WORK ITEM →
Retype, with no pictures, each line from the one that holds "You are a computer-use" through the last line of the entries below, both included.
══ EXERCISE DATA
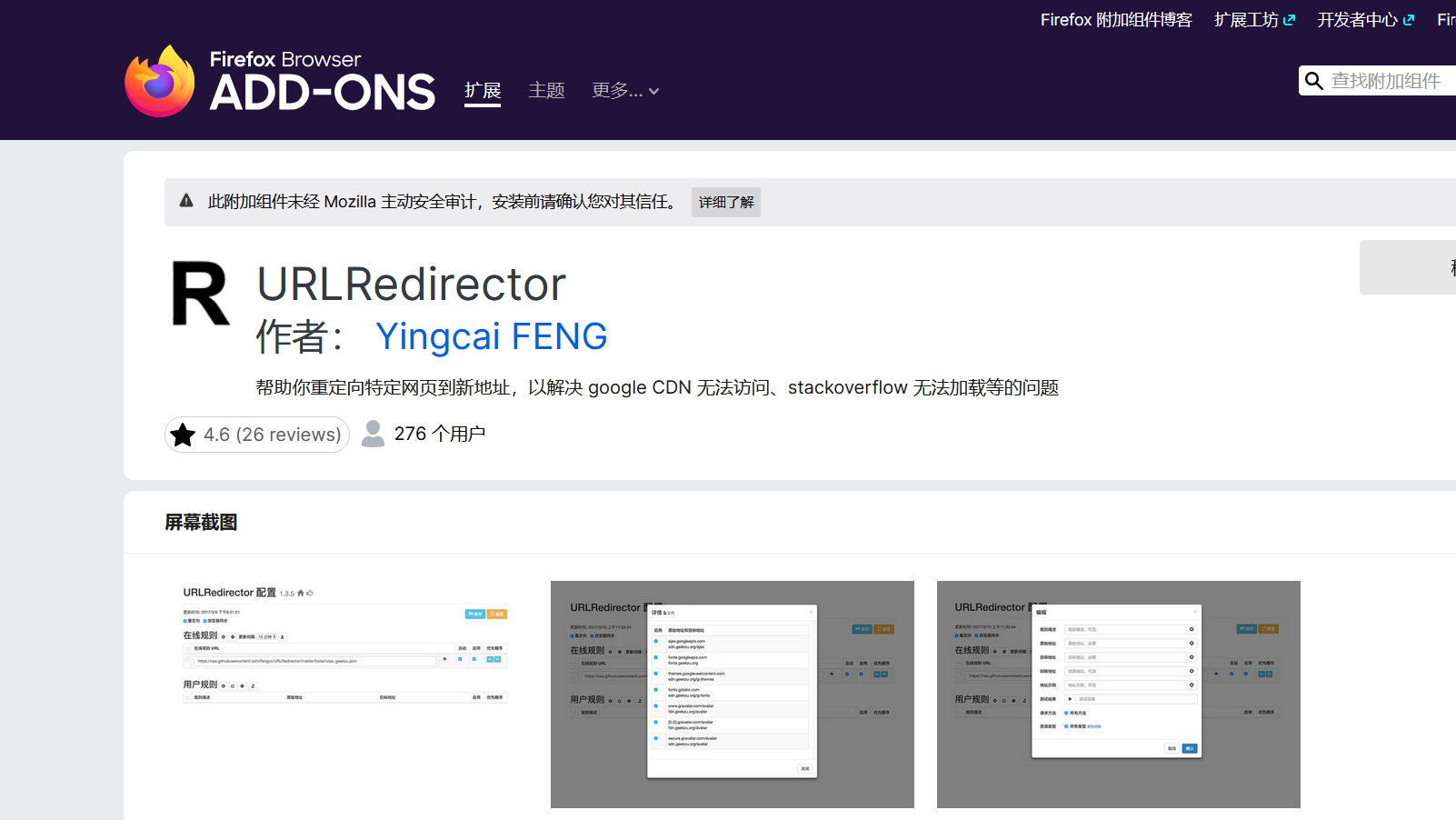Expand the 更多... dropdown menu

(625, 91)
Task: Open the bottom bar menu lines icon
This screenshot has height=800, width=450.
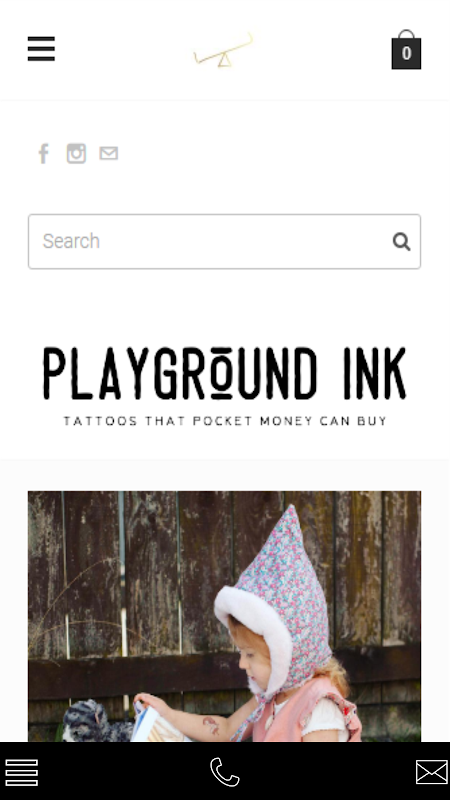Action: pos(21,772)
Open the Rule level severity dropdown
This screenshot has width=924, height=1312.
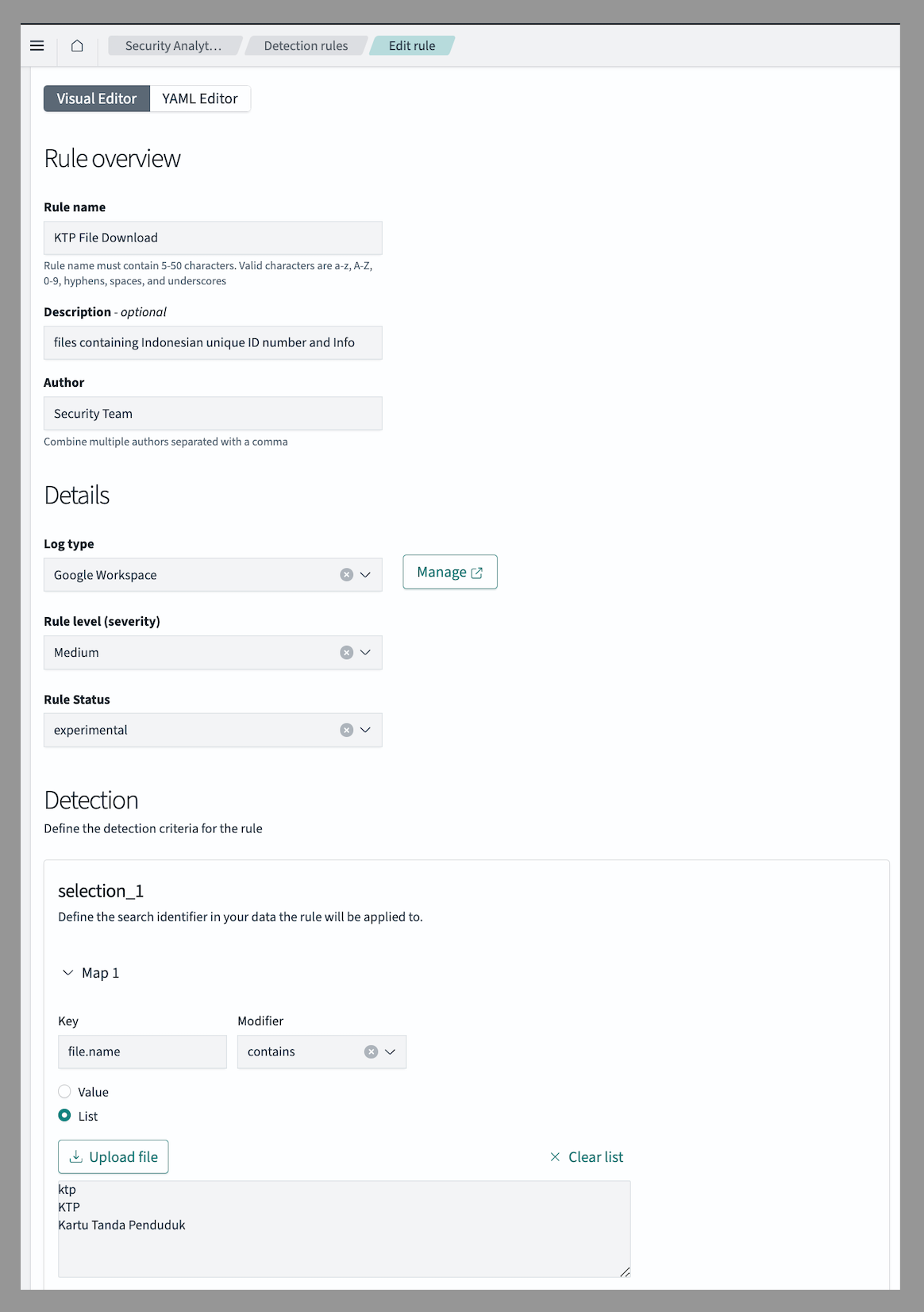365,653
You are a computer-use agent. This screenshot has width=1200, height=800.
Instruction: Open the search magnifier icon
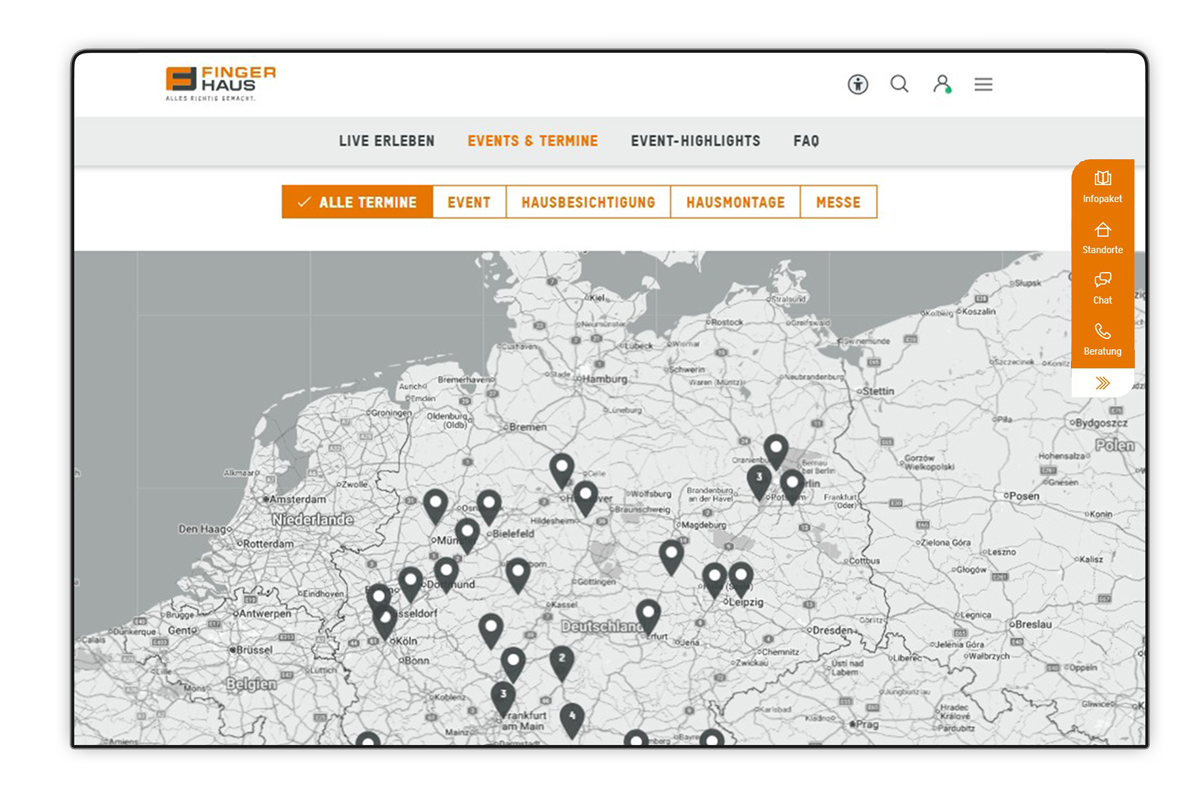tap(899, 85)
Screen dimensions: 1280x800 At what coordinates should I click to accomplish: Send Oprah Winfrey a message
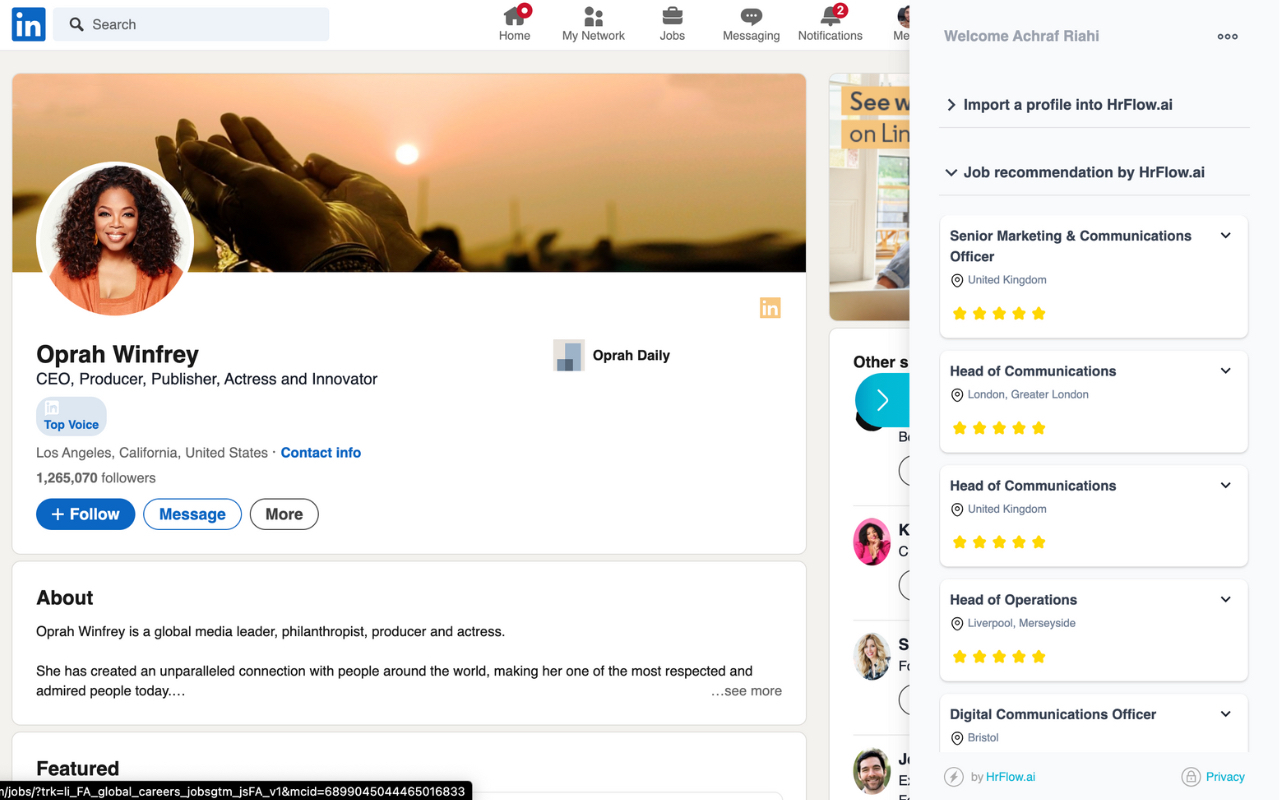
════
YOUR SOLUTION →
You are a computer-use agent. This screenshot has width=1200, height=800.
Instruction: Open the search magnifier icon
tap(899, 85)
Screen dimensions: 1280x800 At what coordinates should I click to accomplish: Send Oprah Winfrey a message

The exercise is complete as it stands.